[Records for the task]
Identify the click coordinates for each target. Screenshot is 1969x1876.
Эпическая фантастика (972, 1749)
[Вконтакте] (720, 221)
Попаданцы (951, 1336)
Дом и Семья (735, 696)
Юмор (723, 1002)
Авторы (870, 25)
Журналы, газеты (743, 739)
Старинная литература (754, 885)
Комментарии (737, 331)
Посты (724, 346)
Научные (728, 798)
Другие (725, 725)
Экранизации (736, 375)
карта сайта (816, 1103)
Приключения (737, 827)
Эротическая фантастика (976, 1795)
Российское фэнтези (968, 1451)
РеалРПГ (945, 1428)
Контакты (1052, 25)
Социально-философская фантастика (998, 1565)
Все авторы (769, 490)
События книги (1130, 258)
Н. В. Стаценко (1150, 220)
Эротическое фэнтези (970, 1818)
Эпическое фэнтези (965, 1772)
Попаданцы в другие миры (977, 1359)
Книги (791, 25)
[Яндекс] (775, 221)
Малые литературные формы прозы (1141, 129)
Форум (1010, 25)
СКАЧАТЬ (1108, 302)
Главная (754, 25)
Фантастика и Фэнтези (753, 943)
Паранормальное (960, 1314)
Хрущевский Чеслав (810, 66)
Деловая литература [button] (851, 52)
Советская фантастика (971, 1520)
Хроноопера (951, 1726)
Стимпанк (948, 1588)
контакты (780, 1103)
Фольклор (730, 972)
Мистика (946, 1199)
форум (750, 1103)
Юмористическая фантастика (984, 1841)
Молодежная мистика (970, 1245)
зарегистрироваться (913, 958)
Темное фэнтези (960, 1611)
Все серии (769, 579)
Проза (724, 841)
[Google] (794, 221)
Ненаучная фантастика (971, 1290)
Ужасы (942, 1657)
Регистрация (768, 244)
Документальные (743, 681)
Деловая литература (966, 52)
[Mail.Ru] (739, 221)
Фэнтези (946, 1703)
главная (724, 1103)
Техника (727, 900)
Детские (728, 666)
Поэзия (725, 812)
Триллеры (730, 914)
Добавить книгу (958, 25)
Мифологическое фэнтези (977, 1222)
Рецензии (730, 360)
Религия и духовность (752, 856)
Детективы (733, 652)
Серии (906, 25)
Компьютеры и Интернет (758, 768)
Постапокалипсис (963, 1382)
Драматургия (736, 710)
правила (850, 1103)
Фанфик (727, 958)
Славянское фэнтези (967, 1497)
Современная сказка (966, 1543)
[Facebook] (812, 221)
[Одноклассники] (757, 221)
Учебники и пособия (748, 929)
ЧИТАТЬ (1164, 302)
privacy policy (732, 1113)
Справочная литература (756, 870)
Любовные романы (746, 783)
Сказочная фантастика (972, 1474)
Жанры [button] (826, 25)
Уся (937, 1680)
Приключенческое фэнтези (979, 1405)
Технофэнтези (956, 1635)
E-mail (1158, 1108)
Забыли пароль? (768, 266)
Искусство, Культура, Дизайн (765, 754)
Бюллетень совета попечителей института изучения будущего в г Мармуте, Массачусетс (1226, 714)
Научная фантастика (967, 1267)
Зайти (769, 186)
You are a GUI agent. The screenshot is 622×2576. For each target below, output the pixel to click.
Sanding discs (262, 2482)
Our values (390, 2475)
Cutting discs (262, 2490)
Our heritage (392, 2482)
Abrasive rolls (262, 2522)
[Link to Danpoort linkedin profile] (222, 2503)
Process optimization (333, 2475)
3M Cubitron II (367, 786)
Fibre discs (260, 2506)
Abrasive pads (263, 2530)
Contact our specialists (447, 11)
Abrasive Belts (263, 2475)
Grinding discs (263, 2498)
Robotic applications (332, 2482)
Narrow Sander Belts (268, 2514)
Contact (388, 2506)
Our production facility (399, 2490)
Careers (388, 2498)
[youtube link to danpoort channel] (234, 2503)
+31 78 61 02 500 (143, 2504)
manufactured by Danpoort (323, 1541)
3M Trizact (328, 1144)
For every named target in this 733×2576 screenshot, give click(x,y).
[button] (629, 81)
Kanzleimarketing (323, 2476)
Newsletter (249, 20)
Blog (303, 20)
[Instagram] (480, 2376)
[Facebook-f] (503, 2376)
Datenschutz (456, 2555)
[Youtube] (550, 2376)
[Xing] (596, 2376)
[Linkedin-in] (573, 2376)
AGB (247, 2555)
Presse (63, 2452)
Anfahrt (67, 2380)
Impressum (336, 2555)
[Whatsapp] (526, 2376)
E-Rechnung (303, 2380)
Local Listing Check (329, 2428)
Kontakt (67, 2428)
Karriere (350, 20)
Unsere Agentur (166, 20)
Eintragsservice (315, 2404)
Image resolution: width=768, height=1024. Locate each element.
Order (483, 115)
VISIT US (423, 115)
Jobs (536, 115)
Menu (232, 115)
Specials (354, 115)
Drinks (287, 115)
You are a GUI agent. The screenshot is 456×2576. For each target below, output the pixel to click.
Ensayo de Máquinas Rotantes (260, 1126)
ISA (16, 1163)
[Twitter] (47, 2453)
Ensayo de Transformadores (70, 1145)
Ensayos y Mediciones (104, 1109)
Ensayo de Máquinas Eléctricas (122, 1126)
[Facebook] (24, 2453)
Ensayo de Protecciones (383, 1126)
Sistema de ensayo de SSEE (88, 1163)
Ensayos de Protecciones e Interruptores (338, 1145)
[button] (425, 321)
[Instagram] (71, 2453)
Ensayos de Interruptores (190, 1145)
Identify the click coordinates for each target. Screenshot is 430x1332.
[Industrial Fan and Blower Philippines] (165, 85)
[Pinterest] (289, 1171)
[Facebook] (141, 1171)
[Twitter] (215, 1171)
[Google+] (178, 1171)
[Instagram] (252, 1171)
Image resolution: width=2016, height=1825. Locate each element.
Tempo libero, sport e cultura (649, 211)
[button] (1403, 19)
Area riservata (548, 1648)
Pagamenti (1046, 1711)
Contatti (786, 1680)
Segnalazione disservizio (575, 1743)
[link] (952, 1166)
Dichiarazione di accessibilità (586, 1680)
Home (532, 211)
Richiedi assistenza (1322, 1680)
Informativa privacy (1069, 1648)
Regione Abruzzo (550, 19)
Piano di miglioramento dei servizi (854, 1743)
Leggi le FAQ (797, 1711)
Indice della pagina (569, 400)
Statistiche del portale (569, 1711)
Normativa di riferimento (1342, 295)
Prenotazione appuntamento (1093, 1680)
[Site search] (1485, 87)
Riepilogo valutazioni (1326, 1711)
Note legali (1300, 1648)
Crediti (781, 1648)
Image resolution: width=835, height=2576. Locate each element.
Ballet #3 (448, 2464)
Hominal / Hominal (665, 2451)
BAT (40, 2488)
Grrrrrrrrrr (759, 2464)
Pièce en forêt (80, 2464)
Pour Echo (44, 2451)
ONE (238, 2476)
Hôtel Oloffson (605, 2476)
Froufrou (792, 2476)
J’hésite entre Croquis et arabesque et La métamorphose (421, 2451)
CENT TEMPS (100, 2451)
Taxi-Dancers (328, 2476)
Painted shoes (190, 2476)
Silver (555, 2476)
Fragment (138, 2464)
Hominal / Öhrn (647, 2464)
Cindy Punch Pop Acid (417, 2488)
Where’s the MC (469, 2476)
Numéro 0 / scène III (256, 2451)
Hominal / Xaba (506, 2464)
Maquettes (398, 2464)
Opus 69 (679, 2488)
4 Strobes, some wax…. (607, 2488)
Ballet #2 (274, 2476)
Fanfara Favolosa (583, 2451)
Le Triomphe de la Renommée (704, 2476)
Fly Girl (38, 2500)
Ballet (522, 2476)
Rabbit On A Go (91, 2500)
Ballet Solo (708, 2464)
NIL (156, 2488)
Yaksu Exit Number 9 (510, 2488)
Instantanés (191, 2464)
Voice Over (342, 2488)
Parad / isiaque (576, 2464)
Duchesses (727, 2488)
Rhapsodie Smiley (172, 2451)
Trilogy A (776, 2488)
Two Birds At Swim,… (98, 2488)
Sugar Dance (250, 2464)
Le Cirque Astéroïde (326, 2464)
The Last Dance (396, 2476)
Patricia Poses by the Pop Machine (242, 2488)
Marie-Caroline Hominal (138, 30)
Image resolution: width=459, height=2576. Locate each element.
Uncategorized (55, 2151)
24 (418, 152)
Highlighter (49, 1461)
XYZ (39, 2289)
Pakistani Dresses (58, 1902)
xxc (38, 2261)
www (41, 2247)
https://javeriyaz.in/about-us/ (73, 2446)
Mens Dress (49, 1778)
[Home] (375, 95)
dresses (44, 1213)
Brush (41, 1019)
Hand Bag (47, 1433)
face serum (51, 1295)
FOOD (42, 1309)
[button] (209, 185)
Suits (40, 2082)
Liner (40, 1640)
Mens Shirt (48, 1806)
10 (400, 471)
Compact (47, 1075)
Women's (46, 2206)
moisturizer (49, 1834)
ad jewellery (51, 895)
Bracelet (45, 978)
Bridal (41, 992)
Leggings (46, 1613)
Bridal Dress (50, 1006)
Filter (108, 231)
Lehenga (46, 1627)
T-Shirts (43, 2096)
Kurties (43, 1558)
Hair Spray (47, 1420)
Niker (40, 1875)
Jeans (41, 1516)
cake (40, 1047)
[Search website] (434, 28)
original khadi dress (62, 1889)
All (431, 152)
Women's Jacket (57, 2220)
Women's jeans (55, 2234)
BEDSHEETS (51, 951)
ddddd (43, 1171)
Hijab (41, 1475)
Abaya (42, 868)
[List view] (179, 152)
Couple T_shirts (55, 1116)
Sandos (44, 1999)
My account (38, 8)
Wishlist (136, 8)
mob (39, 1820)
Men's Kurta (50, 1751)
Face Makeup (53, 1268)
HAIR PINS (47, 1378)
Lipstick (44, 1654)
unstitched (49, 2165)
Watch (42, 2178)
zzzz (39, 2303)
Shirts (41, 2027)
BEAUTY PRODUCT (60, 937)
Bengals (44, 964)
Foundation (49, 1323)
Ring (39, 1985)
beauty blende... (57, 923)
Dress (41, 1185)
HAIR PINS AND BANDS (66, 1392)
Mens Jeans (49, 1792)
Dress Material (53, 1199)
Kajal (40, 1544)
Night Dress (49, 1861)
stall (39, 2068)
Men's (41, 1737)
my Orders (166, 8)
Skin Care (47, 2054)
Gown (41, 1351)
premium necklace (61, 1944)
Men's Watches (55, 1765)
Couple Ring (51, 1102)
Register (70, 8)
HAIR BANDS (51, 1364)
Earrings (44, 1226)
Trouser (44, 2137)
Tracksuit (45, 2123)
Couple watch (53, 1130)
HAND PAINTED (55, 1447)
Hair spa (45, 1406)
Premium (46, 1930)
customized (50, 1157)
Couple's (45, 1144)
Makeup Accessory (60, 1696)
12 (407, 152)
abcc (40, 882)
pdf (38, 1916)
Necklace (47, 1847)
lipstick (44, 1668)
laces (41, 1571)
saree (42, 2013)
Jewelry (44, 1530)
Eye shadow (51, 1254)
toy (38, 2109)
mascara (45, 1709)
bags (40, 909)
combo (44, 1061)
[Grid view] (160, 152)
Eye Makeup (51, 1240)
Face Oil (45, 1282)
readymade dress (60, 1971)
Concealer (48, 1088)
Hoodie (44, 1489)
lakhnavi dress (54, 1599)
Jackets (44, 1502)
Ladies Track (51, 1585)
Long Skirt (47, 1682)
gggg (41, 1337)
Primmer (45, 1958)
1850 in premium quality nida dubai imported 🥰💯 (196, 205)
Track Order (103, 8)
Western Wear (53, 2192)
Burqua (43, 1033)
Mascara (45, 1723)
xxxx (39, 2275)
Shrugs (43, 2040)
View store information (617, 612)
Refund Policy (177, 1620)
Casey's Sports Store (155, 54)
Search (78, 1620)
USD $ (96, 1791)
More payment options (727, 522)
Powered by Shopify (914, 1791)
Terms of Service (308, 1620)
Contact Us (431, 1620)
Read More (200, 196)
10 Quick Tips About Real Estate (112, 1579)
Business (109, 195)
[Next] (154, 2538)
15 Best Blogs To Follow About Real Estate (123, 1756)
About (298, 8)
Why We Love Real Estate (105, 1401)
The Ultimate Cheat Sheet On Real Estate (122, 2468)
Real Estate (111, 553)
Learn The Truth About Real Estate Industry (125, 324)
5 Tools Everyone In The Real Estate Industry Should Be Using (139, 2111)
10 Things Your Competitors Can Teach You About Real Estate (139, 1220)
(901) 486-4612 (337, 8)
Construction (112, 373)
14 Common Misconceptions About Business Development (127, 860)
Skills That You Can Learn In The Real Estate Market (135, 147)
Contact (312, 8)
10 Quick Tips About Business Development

[Instructions to follow]
Begin at the line that has "[Facebook-f] (503, 2376)" in the entries above; stop after the line that has "Karriere (350, 20)". Transcribe exactly those lines and no others.

[Response to this exercise]
[Facebook-f] (503, 2376)
Datenschutz (456, 2555)
[Youtube] (550, 2376)
[Xing] (596, 2376)
[Linkedin-in] (573, 2376)
AGB (247, 2555)
Presse (63, 2452)
Anfahrt (67, 2380)
Impressum (336, 2555)
[Whatsapp] (526, 2376)
E-Rechnung (303, 2380)
Local Listing Check (329, 2428)
Kontakt (67, 2428)
Karriere (350, 20)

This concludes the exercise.